La habitación no era vistosa, sólo dos candelabros de plata permitían ver en medio de la oscuridad. Las figuras de ellos se reflejaban irregulares y lúdicas estampándose en las paredes, alcanzaban también amplios sectores del techo, donde se repente se agrandaban, o bien, se empequeñecían.

 Habíamos llegado a la puerta de su casa. Estaba ahí sin desearlo. Sólo la avidez de mis ojos  reflejaba la liviana serenidad de ella, y la grata complacencia de su sonrisa. Ambos estábamos encendidos. Habíamos caminado tan erguidos como las mata de espigas, y tan felices con nuestros corazones a punto de estallar.

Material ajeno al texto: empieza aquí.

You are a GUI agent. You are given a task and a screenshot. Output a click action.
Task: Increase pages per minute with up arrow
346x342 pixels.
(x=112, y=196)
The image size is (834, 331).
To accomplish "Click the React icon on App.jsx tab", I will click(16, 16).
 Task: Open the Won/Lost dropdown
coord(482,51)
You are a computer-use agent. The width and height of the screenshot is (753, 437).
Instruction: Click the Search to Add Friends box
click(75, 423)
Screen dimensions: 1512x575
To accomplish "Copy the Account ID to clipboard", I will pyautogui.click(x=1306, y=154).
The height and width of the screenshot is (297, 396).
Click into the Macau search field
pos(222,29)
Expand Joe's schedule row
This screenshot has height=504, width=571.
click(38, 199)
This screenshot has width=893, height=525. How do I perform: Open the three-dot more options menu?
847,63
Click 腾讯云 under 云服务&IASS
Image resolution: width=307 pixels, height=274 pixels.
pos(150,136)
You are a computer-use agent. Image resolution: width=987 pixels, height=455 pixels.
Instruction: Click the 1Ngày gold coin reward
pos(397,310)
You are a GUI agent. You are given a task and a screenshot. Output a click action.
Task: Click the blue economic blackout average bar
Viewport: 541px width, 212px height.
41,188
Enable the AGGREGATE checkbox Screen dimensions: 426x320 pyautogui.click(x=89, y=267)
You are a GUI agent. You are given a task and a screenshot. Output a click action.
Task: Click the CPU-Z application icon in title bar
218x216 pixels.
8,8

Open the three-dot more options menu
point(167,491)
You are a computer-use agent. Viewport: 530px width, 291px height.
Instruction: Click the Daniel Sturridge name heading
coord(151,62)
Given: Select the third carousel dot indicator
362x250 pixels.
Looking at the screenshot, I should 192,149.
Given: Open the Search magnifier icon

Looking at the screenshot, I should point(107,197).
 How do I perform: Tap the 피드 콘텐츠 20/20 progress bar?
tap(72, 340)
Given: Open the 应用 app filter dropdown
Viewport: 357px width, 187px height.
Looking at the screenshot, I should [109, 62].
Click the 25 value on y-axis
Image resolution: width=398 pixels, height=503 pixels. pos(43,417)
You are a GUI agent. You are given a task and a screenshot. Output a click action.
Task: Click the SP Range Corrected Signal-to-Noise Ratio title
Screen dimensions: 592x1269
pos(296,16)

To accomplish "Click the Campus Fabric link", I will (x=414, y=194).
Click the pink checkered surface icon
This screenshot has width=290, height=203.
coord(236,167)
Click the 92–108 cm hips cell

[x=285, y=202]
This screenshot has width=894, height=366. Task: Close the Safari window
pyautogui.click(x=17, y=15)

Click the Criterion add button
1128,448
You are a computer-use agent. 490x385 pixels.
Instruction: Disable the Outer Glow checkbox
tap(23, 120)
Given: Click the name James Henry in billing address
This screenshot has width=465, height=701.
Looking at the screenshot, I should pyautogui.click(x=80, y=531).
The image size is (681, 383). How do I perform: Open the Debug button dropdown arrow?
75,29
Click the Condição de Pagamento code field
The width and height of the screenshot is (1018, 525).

 Ella se arregló sus cabellos, entonces, surgió el brillo en su mejilla y se hizo más notorio el candor de su rostro. Me permití recordar a la Perla de Labuán, o, Lady Mariana Guillonk como le llamaban los ingleses. Recordé precisamente el instante en que su enamorado, el Tigre de la Malasia, la conoció en su lecho de enfermo.

 En aquel momento estaba frente a mí, y mucho de ella ya se había quedado en mi corazón. La besé en la mejilla, y le dije. –Llegará tu mamá.

-No te preocupes, tardará en llegar, y luego llegó a mi mente todo el recuerdo de sus fragancias y sabores, y al mirarla me perdí en ella.